Camp David avec Clinton
Depuis les accords d’Oslo, la situation entre Palestiniens et Israéliens ne cesse de se dégrader, après la mort de Rabin (en 1995) et le retour de la droite avec Netanyahu, qui a toujours été opposé à Oslo. Sur le terrain, l’application des accords a pris du retard.

C’est dans ce contexte que les Américains tentent d’arracher une solution entre les deux parties. Le 5 juillet 2000, Bill Clinton invite les dirigeants israéliens et palestiniens (Barak et Arafat), sur le lieu même des précédents accords de Camp David.

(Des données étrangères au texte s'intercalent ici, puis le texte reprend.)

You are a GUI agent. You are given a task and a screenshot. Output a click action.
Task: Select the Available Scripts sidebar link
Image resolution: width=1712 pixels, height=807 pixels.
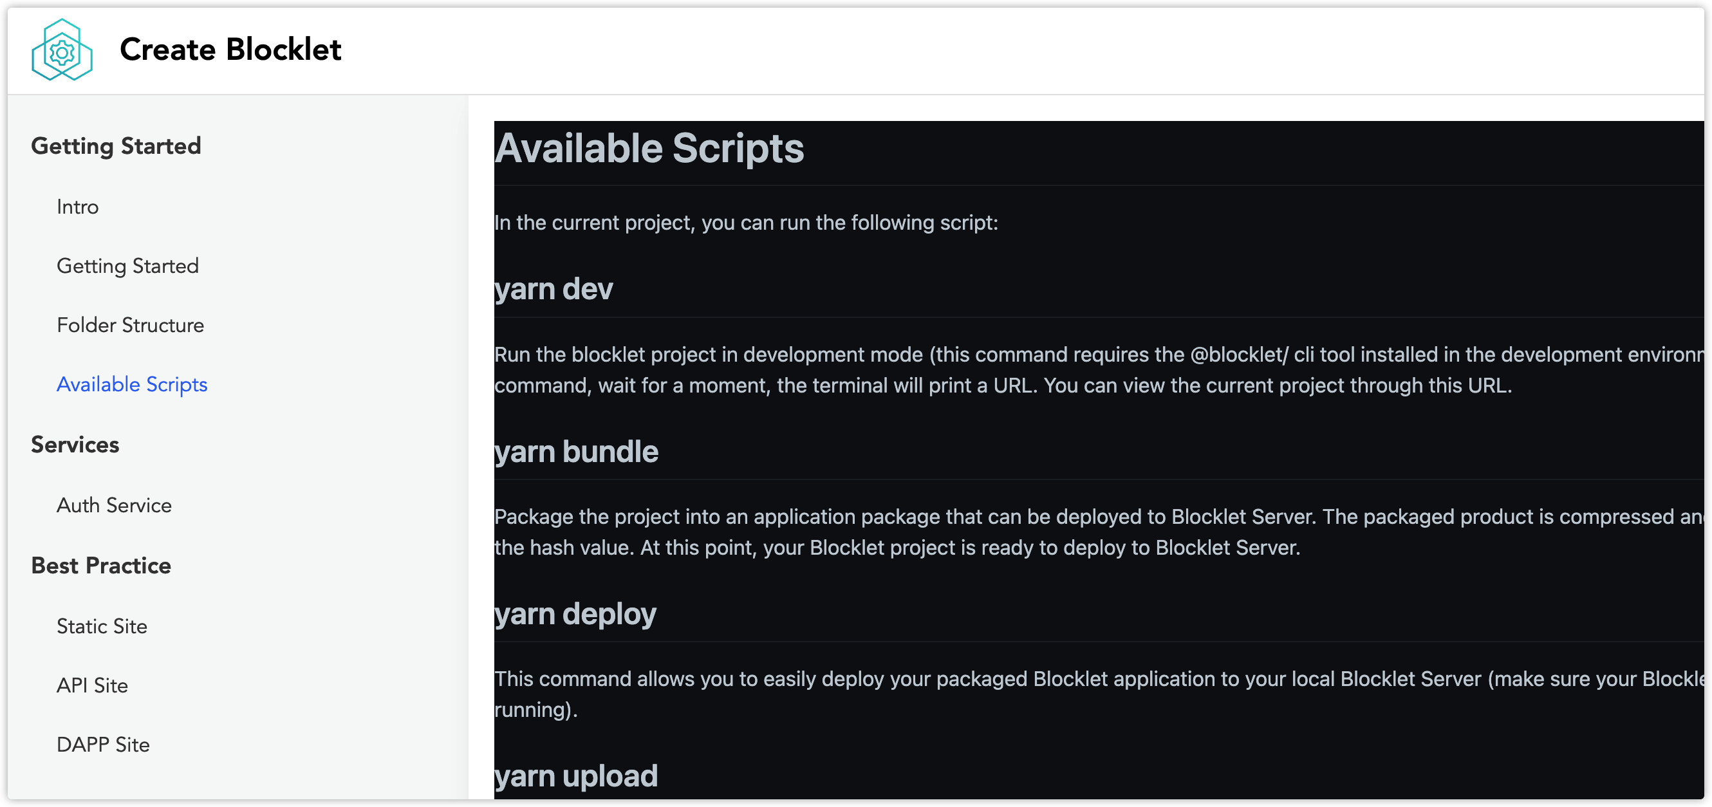click(x=132, y=385)
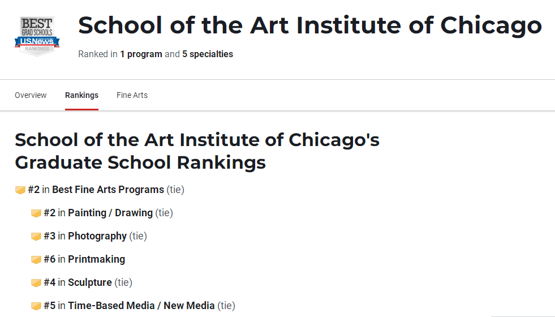555x317 pixels.
Task: Follow the Sculpture ranking link
Action: [90, 282]
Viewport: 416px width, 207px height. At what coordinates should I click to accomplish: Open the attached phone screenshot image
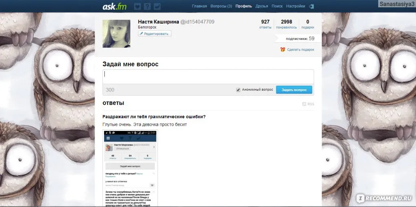130,168
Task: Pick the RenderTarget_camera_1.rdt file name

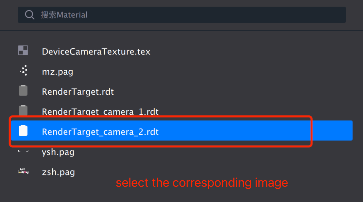Action: 100,111
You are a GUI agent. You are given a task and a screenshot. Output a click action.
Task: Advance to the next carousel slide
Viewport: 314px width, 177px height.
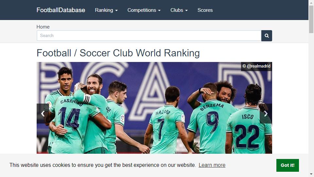[266, 114]
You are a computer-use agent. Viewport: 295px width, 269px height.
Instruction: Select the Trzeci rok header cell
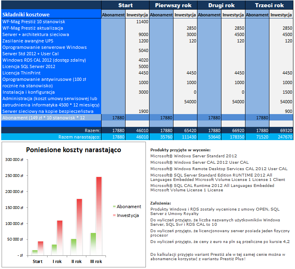tap(269, 5)
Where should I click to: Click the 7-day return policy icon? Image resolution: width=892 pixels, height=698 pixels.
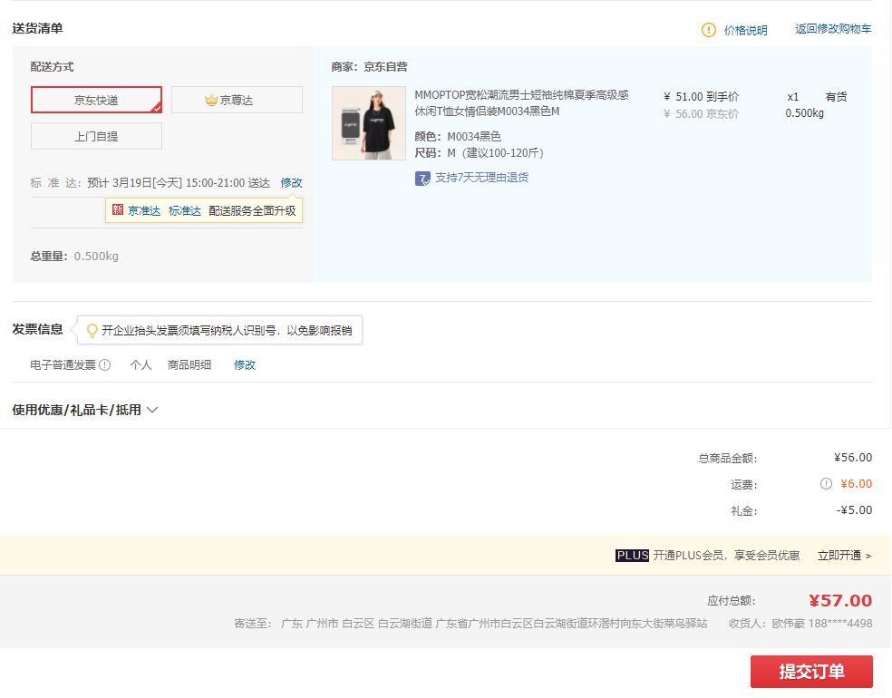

Le sommet se déroule du 11 au 25 juillet. Si la base des négociations est relativement partagée par les Israéliens et les Palestiniens (restitution de territoires occupés avec des aménagements de frontières sur la base de la résolutions 242 de 1967), le désaccord se fait justement sur les modifications territoriales et surtout sur le statut de Jérusalem, dont la partie prise par les Israéliens en 1967, a été depuis annexée unilatéralement par l'Etat hébreu. La question des réfugiés – les descendants des familles qui avaient quitté ou avaient été expulsées du territoire israélien de 1948 – se révèle tout aussi problématique. Après des heures de suspens, le sommet se termine sur un échec.


Quelques mois plus tard, une négociation, toujours parrainée par Bill Clinton, entre Ehud Barak et Yasser Arafat à Taba (Egypte) échoue de nouveau, semble-t-il, de peu.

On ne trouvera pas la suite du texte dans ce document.